What Is Engineering Change Management?


All organizations that design, engineer and manufacture products are faced with a change management challenge. This is because the price of getting engineering change wrong can be enormous. There exist multiple case studies of large corporations were a faulty change management process has cost millions – even billions.

So, what is the best way to implement an engineering change management process? Uncoordinated or arbitrary change can have detrimental effects on the overall business – the process is an absolute necessity.

This blog article will go through the necessity for change management and outline typical processes that can be implemented to effectively govern product change and minimize business risk.


At the basic level, an engineering change is a is a process used to implement changes to components or products. The requirement for engineering change arises from the necessity that designs that evolve over the lifetime of the product.

A high level change management process can be defined as follows:

  1. Requesting or identifying the need for change
  2. Determining if the change is possible and desirable
  3. Planning the change
  4. Implementing the change
  5. Recording and following the change to ensure traceability and effectivity

These steps must be carried out in a controlled and coordinated manner, as errors can have large detrimental effects, including:

  1. Warranty claims for defective product
  2. Disruption to manufacturing processes
  3. Incorrect materials from suppliers
  4. Delivering wrong product to a customer
  5. Late deliveries and associated penalties

The primary goals of an engineering change management process are to ensure minimal disruption to products, quality improvements, reduction in waste, and cost-effective implementation.

Engineering Design Process

Before defining an engineering change process, let’s review a generic engineering process.

Engineering Design Process

Each of these phases are different:


This phase is when the initial product is not well defined, multiple alternatives are been considered and the cost of change is not high

Detail Design

Once a concept is chosen, the complete details of the product must be designed, such that it can be manufactured. Here, changes can have material impacts so must be controlled; however, these impacts can be easily contained

Production Release

Here the detailed design and specification is frozen and released to the manufacturing organization. At this point change becomes more difficult and must be carefully controlled.


The product is now been manufactured and delivered to customers. It is now crucial that all changes be carefully evaluated and tracked because an incorrect change can have a large impact. This is especially so when a change can compromise the safety of a product in the field.


A product that has been in service may require changes (lack of spare parts, improve maintenance etc.). Again, these changes must be carefully evaluated as it may impact multiple working units.

Types of Change Management Processes

There are several types of change management processes ranging from unstructured to highly structured and formal. The list below gives processes from unstructured to rigorous.
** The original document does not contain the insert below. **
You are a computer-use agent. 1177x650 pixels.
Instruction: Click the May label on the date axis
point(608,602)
Here there is no real formalized change process; changes are made by all participants and are usually communicated verbally or via a chat application. This is best suited for a freewheeling team that require maximum space for creativity and innovation.

One Level Approval

A one level approach requires approval for a change from a manager or subject matter expert.

Single Level Engineering Change

Multi-Level Approval

This is similar to a one level approval but requires multiple approvals – either in series or in parallel or both

Multi Level Engineering Change

Engineering Change Notice (ECN)

An ECN is always included in a mature change management process. Alternatively known as an Engineering Change Order (ECO), this represents the core method of controlling a change to a product design. A typical ECN or ECO process is shown below:

Engineering Change Notice

Engineering Change Request (ECR)

In very formal and controlled environments, where incorrect changes can have large impacts, the engineering change management can include an ECR process. This is a step put in place to decide if a change should occur before this is then initiated and executed. Typical ECR process is as follows:

Engineering Change Request

Complete ECR and ECN

A complete engineering change process combines both an ECR and ECN and is used in environments were change must be tightly controlled. This combined process is shown below.

Combined ECN and ECR

Change in the Design Process

How can these change management processes be synchronized with the overall design process?
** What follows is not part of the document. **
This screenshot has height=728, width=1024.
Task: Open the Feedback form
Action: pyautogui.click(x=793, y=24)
The answer to this question is to apply the correct change process to the appropriate phase of the design process. The general principle is that the rigor of the change process should match the implications of a change going wrong. For example, because incorrect changes to a product that is already been manufactured can result in large negative costs, this implies that any change must be analyzed thoroughly and implemented carefully.
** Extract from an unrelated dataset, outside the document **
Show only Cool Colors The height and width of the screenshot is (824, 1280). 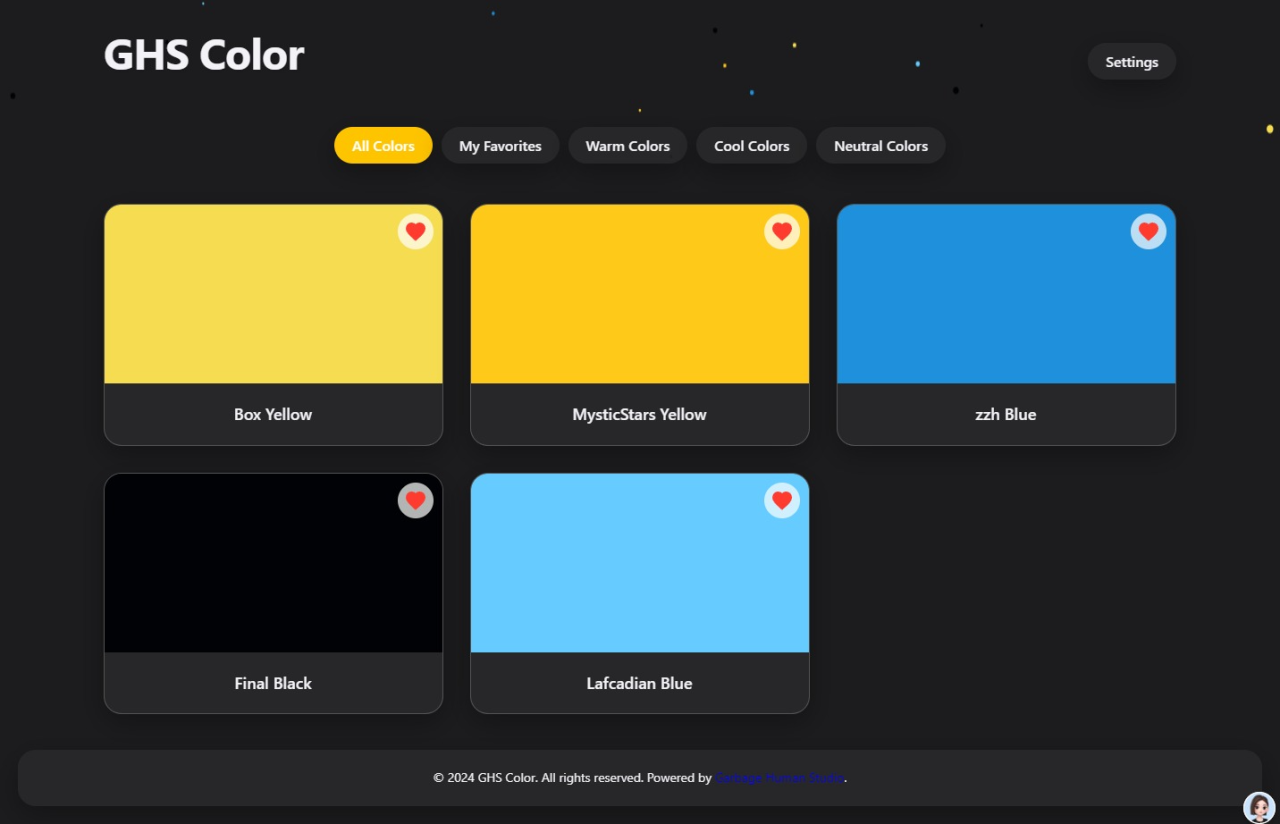pyautogui.click(x=752, y=146)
The cost of change increases as a product progresses along the design cycle. This can be illustrated as follows:

Cost of Change

Taking this into account, a proposed framework for change management processes synchronized with the engineering design process could be as follows:

Engineering Process and Change


Change management is always a challenge in organizations. A carefully designed and executed process helps to greatly reduce risk and prevent costly errors.